[Input — start]
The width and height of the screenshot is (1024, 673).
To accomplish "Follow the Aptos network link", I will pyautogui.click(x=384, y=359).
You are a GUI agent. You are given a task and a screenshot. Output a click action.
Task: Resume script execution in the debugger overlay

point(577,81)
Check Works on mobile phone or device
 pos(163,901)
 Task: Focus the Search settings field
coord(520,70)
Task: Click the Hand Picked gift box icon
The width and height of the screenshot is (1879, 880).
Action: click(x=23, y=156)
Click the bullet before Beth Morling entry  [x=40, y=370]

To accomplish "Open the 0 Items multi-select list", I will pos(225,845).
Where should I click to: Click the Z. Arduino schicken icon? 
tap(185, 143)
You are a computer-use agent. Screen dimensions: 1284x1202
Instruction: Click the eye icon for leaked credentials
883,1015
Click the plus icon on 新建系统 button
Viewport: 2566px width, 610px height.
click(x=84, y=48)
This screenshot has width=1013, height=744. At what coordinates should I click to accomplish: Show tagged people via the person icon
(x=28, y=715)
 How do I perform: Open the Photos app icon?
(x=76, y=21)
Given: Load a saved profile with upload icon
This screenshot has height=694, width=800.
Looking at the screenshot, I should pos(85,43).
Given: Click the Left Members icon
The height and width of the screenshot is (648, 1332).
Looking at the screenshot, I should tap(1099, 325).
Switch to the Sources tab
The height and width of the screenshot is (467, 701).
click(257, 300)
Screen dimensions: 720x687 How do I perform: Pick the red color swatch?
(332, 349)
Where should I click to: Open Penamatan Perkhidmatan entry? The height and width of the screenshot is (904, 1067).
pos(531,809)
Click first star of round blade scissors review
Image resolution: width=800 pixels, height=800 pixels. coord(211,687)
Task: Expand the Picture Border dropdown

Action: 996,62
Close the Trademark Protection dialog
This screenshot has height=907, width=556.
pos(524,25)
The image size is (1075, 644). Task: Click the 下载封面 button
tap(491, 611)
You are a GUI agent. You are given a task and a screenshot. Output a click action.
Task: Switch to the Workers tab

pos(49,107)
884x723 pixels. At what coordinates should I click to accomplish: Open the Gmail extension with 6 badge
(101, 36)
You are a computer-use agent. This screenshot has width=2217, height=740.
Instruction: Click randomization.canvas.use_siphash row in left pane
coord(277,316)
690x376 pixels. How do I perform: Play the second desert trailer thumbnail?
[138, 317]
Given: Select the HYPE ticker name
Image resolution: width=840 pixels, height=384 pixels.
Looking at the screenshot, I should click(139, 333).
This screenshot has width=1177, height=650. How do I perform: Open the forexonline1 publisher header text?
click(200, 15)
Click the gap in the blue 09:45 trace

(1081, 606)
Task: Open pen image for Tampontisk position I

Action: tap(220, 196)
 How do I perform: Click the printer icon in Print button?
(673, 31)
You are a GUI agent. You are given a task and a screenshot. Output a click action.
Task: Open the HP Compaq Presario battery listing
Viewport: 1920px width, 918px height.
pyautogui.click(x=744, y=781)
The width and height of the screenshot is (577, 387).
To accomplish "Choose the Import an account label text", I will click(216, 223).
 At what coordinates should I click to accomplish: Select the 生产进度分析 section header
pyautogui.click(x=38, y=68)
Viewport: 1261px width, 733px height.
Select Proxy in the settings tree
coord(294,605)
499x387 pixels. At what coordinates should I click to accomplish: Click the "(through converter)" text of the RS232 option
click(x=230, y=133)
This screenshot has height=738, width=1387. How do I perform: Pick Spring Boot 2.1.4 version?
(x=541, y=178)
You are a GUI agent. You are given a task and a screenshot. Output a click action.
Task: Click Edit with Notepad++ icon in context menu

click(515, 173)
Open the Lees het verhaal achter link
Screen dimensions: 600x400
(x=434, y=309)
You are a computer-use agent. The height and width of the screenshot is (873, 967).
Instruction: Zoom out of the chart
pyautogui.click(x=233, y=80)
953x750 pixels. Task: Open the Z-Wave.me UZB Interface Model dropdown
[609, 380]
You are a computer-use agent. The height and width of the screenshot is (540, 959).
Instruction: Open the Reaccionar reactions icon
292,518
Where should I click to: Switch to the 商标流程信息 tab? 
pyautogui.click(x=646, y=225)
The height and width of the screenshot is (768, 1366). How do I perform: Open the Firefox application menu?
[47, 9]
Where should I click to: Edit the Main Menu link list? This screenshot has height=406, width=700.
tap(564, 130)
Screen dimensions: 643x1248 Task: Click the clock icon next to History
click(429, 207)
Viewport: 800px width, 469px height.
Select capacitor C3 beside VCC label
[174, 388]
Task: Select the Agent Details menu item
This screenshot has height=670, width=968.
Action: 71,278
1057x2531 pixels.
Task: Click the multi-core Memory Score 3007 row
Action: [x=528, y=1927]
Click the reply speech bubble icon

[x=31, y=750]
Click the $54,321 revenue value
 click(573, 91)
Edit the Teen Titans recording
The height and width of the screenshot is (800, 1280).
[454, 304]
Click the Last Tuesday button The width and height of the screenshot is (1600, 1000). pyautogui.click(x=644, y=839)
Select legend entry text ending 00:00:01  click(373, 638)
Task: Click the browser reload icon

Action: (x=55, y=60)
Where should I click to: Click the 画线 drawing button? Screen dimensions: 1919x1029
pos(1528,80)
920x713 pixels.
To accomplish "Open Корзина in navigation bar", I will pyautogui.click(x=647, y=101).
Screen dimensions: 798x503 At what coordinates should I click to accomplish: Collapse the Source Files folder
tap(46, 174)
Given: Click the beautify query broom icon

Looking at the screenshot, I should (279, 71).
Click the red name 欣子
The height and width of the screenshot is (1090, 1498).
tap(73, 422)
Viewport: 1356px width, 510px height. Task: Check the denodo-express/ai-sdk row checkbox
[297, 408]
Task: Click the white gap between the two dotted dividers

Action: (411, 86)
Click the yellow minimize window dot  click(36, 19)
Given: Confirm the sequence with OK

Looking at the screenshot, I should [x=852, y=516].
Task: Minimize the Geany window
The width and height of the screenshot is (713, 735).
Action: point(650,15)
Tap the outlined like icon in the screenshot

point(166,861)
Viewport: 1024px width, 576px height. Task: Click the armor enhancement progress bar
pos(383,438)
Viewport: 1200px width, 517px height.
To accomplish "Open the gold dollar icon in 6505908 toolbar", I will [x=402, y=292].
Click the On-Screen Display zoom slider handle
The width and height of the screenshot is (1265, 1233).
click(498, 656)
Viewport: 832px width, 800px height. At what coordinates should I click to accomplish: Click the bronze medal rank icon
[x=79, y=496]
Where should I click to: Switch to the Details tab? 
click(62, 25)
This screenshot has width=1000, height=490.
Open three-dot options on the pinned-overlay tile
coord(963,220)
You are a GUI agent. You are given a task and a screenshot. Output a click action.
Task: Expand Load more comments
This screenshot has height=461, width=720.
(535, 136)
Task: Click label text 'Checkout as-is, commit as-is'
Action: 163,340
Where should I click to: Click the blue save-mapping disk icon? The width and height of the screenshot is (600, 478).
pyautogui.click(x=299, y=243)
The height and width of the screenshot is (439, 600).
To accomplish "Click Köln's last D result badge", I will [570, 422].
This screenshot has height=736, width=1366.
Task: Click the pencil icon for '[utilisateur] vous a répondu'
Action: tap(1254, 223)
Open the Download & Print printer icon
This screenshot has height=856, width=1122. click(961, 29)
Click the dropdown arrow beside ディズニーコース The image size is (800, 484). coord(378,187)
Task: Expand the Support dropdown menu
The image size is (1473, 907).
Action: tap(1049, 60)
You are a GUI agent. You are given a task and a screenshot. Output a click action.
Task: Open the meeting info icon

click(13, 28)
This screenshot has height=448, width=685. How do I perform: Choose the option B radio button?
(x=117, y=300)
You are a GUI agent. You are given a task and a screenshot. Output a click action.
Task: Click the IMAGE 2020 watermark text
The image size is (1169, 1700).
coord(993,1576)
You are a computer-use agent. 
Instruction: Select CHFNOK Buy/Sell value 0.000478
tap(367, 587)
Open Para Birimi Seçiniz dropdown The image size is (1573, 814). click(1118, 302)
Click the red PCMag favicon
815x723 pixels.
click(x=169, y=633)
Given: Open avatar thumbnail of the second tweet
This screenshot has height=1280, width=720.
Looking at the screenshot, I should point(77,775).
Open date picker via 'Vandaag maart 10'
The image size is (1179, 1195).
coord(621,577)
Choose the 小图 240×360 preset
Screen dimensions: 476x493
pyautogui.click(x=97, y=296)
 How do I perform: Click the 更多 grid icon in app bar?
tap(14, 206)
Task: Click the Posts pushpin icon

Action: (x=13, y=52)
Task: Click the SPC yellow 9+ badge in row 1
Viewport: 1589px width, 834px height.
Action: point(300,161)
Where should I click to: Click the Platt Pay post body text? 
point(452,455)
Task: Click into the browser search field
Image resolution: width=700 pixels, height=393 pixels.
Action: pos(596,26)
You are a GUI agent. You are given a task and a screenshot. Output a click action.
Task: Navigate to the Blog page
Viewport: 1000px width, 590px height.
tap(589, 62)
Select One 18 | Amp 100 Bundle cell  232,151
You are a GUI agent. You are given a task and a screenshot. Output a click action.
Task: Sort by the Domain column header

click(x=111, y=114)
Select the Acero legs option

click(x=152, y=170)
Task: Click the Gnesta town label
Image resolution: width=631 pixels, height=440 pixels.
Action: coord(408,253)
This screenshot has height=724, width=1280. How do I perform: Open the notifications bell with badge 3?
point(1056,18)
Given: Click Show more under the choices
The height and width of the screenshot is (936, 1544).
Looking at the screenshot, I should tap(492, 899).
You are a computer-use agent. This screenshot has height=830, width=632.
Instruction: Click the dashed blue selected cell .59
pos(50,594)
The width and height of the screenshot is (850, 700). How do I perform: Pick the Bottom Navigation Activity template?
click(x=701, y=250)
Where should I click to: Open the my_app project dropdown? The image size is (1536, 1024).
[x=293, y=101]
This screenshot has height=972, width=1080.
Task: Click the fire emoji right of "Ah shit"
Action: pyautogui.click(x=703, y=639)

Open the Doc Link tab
[Input — finish]
Task instructions: Copy each line in the entries above where "more" turns up.

Response below:
Task: Expand Load more comments
Given: Click Show more under the choices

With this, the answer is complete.